◆ LISTED ENTRIES ◆

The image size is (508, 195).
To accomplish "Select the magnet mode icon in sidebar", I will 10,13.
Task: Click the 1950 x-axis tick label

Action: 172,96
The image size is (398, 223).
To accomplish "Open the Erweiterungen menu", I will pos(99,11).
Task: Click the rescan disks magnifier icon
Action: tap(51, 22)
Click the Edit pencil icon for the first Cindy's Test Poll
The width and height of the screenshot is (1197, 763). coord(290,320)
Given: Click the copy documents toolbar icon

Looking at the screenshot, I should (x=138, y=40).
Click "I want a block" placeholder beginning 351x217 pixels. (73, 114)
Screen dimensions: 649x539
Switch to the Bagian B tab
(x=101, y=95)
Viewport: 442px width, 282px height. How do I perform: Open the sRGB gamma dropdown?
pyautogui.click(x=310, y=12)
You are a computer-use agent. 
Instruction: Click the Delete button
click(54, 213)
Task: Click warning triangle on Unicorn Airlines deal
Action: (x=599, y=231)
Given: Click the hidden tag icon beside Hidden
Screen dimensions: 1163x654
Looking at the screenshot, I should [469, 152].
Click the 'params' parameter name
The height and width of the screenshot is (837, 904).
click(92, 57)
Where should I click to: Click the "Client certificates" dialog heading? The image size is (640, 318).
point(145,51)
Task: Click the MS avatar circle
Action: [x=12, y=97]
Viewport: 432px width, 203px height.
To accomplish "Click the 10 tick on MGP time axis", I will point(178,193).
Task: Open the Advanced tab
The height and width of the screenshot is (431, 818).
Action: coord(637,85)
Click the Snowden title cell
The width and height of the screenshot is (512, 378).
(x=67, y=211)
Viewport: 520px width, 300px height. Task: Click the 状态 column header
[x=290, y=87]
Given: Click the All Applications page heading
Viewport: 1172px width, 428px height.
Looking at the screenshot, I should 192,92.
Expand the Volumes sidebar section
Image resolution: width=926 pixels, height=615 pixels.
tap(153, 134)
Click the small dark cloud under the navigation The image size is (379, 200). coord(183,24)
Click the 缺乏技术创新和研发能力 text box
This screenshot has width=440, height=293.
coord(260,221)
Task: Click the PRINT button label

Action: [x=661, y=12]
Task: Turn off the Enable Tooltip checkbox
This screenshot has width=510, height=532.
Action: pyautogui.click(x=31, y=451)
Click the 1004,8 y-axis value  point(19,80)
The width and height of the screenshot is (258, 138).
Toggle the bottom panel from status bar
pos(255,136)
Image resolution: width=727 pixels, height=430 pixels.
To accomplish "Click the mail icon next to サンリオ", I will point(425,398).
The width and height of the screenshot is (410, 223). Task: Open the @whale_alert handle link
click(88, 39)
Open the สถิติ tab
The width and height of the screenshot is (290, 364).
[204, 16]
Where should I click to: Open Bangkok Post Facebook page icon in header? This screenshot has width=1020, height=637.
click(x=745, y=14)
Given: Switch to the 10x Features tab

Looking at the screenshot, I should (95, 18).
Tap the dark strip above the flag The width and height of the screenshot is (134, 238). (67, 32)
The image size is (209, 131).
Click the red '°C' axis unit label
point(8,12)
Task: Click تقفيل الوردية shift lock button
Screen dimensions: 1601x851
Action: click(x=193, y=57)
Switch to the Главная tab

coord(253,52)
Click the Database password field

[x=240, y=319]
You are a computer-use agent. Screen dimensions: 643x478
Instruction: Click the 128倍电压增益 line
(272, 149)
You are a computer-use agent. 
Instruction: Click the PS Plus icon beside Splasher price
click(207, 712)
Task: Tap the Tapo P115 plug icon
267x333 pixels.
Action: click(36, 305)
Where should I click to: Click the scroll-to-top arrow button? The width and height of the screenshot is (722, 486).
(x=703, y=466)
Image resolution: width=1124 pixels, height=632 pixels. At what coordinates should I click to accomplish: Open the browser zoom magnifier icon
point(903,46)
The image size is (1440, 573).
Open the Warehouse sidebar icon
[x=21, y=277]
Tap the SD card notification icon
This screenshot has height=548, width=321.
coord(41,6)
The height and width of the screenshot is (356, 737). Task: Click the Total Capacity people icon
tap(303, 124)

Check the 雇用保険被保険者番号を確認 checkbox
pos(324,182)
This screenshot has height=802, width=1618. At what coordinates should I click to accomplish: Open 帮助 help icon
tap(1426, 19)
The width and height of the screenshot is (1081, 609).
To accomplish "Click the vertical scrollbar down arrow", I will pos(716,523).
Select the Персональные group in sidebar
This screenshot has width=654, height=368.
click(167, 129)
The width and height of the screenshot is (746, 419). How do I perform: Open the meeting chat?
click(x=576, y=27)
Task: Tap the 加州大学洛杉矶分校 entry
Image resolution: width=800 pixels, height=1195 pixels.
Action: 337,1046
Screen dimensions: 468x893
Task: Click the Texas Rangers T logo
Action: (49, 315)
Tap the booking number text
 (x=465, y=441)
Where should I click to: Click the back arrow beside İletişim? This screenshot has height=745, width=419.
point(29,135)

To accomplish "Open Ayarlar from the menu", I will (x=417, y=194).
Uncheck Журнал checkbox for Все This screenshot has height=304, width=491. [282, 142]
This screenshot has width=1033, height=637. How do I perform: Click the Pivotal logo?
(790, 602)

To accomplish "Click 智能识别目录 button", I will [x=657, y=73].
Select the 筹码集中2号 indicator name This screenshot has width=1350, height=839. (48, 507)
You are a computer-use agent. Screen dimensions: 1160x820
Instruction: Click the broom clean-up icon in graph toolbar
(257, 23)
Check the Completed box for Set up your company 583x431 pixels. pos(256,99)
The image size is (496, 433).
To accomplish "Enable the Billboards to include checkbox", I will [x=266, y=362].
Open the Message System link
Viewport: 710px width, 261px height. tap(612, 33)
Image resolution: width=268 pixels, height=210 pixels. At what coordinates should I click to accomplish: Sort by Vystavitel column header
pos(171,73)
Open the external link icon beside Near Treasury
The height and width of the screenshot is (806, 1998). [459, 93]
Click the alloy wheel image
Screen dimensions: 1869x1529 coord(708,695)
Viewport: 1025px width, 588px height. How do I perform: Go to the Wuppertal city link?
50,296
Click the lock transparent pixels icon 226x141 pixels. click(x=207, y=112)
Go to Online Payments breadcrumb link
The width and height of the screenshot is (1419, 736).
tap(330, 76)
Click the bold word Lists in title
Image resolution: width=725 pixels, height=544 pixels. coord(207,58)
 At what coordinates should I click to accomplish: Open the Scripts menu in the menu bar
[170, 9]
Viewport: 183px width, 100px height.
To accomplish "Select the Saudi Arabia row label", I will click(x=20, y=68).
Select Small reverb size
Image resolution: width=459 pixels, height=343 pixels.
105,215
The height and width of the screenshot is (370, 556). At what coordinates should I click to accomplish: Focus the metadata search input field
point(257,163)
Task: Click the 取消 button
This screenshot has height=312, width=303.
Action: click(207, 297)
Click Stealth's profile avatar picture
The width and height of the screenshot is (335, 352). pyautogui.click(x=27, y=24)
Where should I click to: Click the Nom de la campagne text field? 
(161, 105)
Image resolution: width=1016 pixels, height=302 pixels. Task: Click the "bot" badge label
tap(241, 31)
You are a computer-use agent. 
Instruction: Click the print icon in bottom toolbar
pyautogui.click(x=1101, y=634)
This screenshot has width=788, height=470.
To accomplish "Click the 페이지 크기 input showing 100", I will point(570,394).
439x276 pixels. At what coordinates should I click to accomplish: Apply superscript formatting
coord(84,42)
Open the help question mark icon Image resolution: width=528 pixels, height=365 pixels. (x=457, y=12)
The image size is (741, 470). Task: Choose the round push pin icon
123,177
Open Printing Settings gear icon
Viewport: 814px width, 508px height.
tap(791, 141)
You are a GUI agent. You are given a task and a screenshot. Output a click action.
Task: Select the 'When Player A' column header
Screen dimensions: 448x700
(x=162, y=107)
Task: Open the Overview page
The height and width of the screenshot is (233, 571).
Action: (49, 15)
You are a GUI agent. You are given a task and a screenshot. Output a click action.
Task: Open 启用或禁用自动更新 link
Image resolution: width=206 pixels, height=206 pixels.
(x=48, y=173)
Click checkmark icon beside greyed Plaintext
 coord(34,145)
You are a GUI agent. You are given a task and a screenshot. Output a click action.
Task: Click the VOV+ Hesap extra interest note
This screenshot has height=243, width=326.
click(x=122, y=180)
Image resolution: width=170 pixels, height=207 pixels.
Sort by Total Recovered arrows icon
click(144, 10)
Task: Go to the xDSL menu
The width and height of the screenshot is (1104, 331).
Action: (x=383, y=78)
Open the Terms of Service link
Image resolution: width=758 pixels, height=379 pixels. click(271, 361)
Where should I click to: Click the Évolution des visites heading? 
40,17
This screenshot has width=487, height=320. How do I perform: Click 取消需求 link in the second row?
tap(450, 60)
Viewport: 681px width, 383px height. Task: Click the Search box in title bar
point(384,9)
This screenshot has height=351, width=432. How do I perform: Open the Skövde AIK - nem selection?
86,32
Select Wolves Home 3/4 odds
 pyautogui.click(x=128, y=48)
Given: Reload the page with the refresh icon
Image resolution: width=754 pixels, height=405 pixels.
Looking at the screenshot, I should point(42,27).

◆ EXERCISE DETAILS ◆
Rewrite the records from the start through the line containing "tap(153, 134)", inclusive, replacing "Given" with "Prompt" and keeping everything else unchanged.

◆ RESULT OF THE TASK ◆
The image size is (508, 195).
To accomplish "Select the magnet mode icon in sidebar", I will 10,13.
Task: Click the 1950 x-axis tick label

Action: 172,96
The image size is (398, 223).
To accomplish "Open the Erweiterungen menu", I will pos(99,11).
Task: Click the rescan disks magnifier icon
Action: tap(51, 22)
Click the Edit pencil icon for the first Cindy's Test Poll
The width and height of the screenshot is (1197, 763). coord(290,320)
Prompt: Click the copy documents toolbar icon

Looking at the screenshot, I should (x=138, y=40).
Click "I want a block" placeholder beginning 351x217 pixels. (73, 114)
Screen dimensions: 649x539
Switch to the Bagian B tab
(x=101, y=95)
Viewport: 442px width, 282px height. How do I perform: Open the sRGB gamma dropdown?
pyautogui.click(x=310, y=12)
You are a computer-use agent. 
Instruction: Click the Delete button
click(54, 213)
Task: Click warning triangle on Unicorn Airlines deal
Action: (x=599, y=231)
Prompt: Click the hidden tag icon beside Hidden
Screen dimensions: 1163x654
Looking at the screenshot, I should [469, 152].
Click the 'params' parameter name
The height and width of the screenshot is (837, 904).
click(92, 57)
Where should I click to: Click the "Client certificates" dialog heading? The image size is (640, 318).
point(145,51)
Task: Click the MS avatar circle
Action: [x=12, y=97]
Viewport: 432px width, 203px height.
To accomplish "Click the 10 tick on MGP time axis", I will point(178,193).
Task: Open the Advanced tab
The height and width of the screenshot is (431, 818).
Action: coord(637,85)
Click the Snowden title cell
The width and height of the screenshot is (512, 378).
(x=67, y=211)
Viewport: 520px width, 300px height. Task: Click the 状态 column header
[x=290, y=87]
Prompt: Click the All Applications page heading
Viewport: 1172px width, 428px height.
Looking at the screenshot, I should 192,92.
Expand the Volumes sidebar section
Image resolution: width=926 pixels, height=615 pixels.
tap(153, 134)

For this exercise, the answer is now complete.